"Sorting Lists", What does item[1] stand for here?

Hi,

What does the [1] stand for in this code:

items = [
    ("Product1", 10),
    ("Product2", 9),
    ("Product3", 12)
]


def sort_item(item):
    return item[1] 


items.sort(key=sort_item)
print(items)

Or in this one:

items = [
    ("Product1", 10),
    ("Product2", 9),
    ("Product3", 12)
]


items.sort(key=lambda item:item[1])
print(items)

Mosh says it will “return item of 1,” still don’t know what 1 is, as 2 doesn’t work and 0 returns the original list order. I thought maybe it was a boolean, like True or False situation, but it says it’s an integer.
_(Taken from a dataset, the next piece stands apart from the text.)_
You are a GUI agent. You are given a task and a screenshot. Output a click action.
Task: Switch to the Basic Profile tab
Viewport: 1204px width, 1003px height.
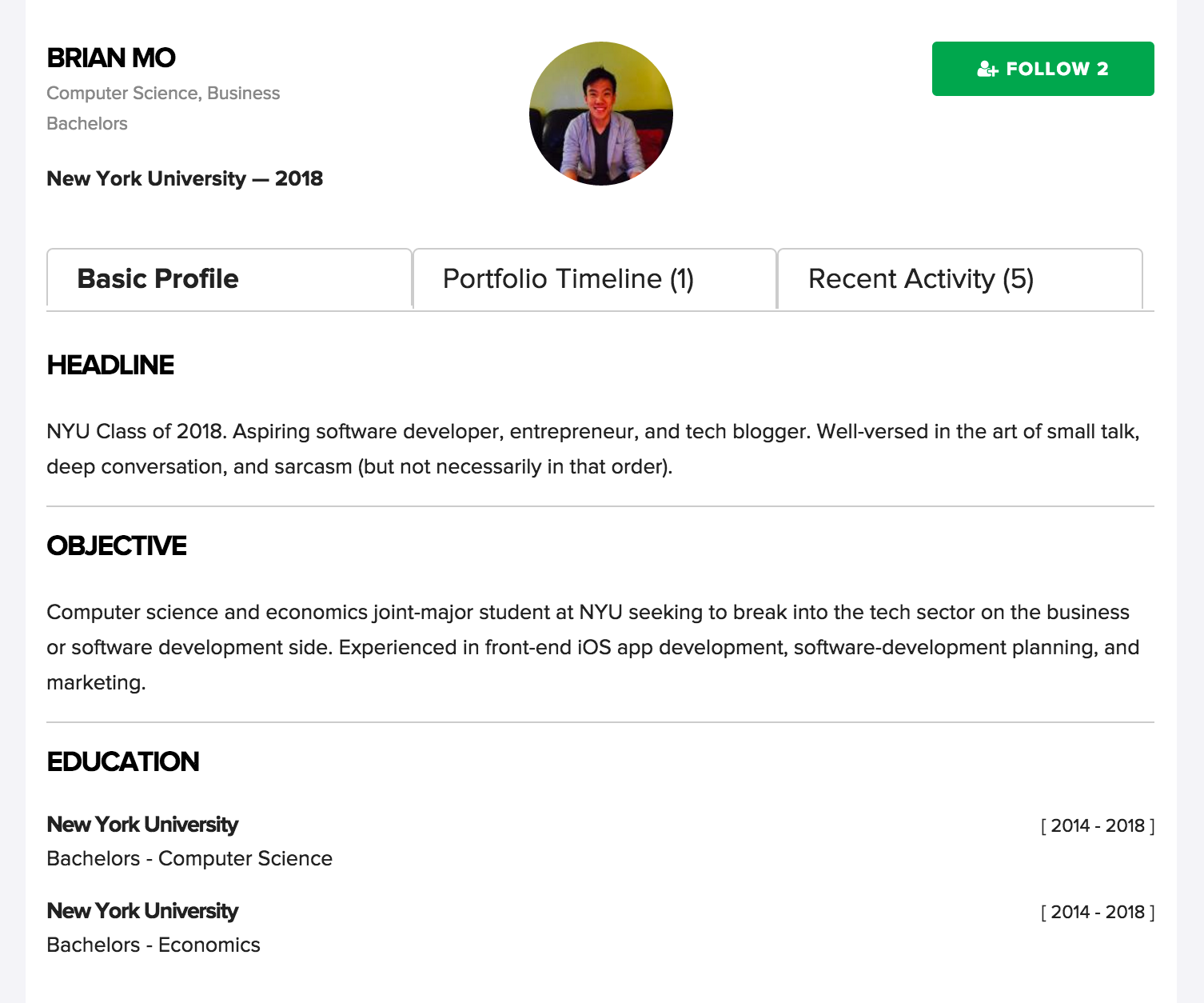pos(229,278)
Note: The code works, I just want to understand HOW it works.

Thanks!

I rewatched the video about 3 times, and now I’m thinking it must be the position inside each tuple, which has 0 and 1 only. Rookie mistake.

yes, you are correct

1 Like

Basically if you iterate through the dictionary, it always returns the keys. As you know eg:- for evi in dict:, evi is the key. Now to get the value for that key, you have to locate that key in the dictionary. so you locate the key with this syntax dict[key], this will return the value for that key. in the above eg: items[Product1] will give you 10.